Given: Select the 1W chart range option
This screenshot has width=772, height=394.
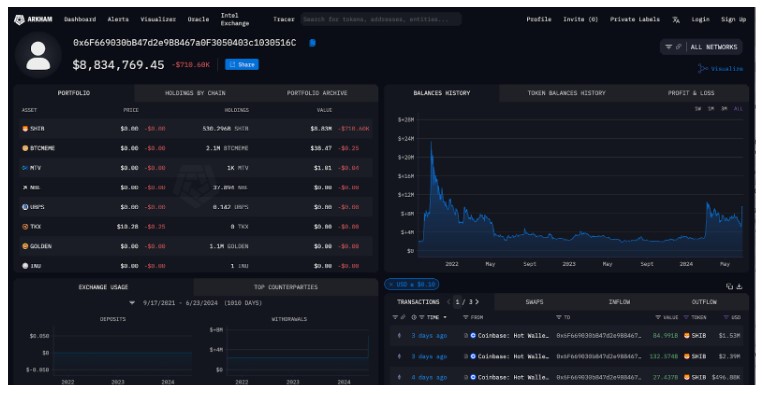Looking at the screenshot, I should [698, 108].
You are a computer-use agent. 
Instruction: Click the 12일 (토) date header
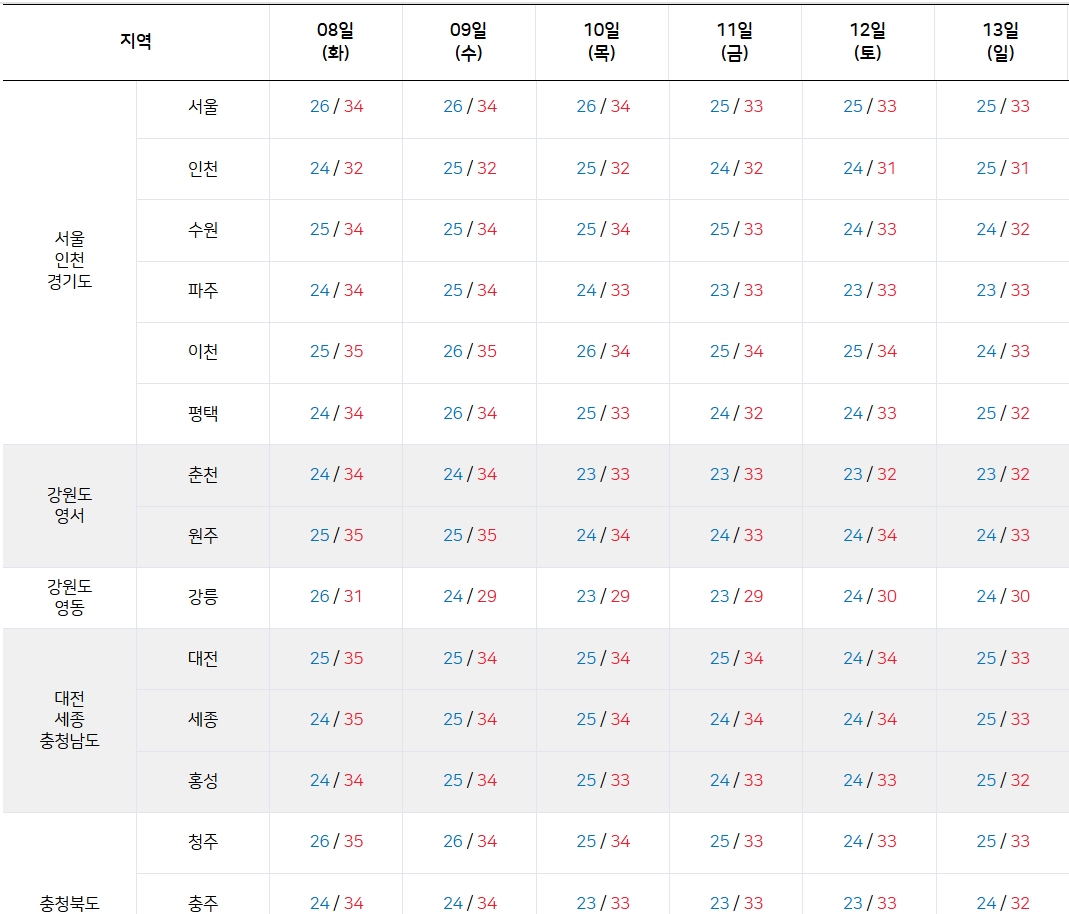[x=868, y=42]
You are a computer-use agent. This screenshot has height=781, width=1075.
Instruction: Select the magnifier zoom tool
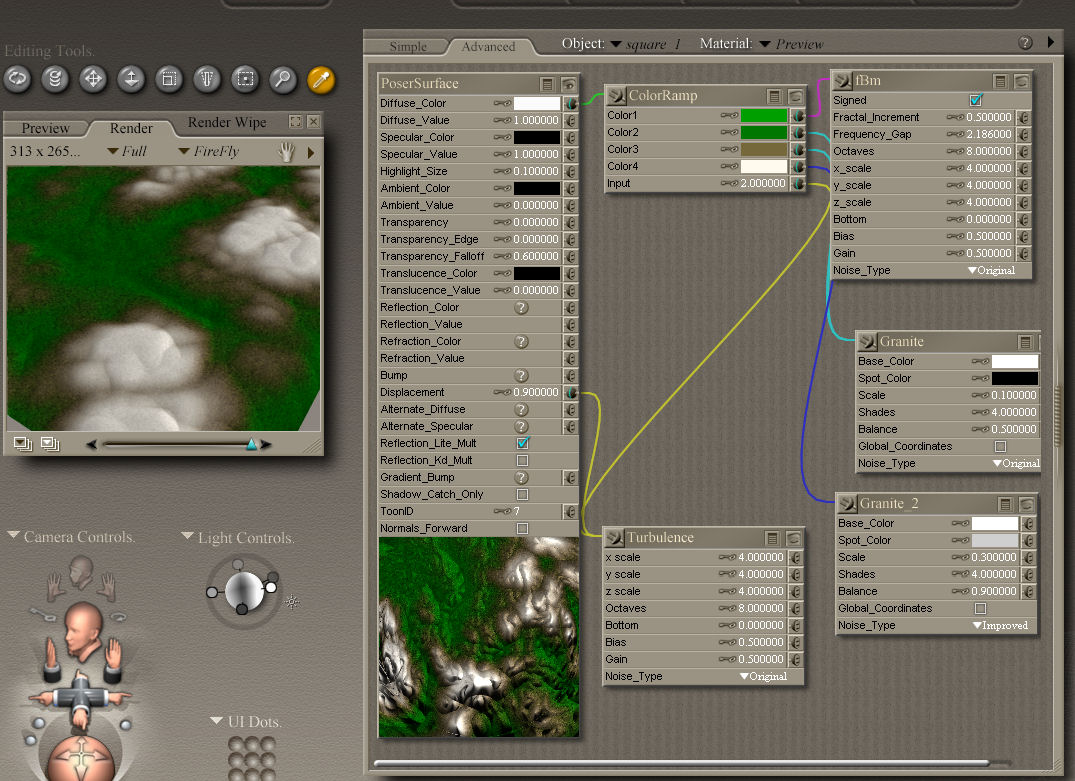[283, 79]
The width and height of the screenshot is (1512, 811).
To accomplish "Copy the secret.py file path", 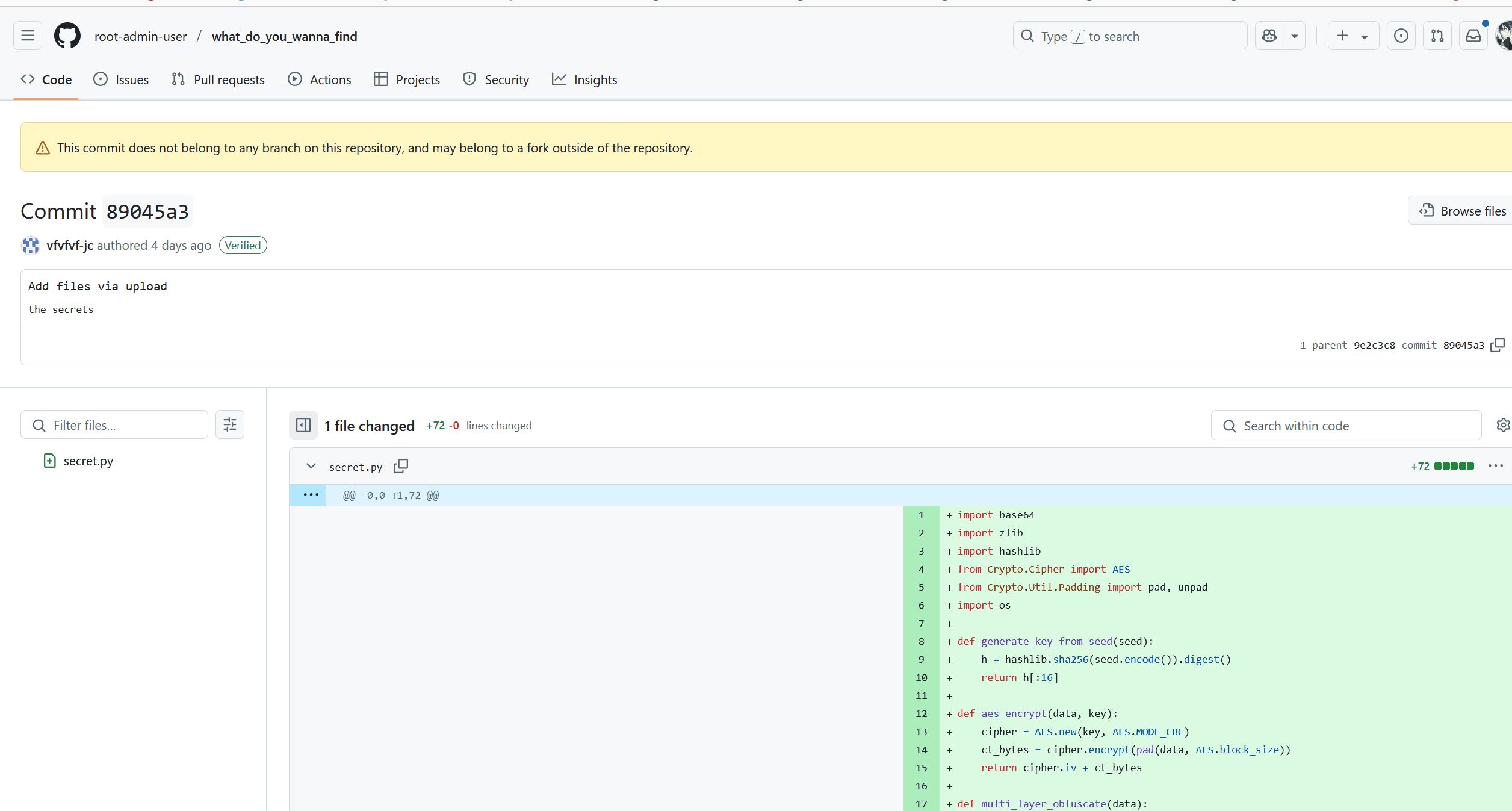I will point(401,467).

-.-.-

Search the material above for the word "computer", then copy each line that holds it.

You are a computer-use agent. 
You are a computer-use agent. This screenshot has height=781, width=1075.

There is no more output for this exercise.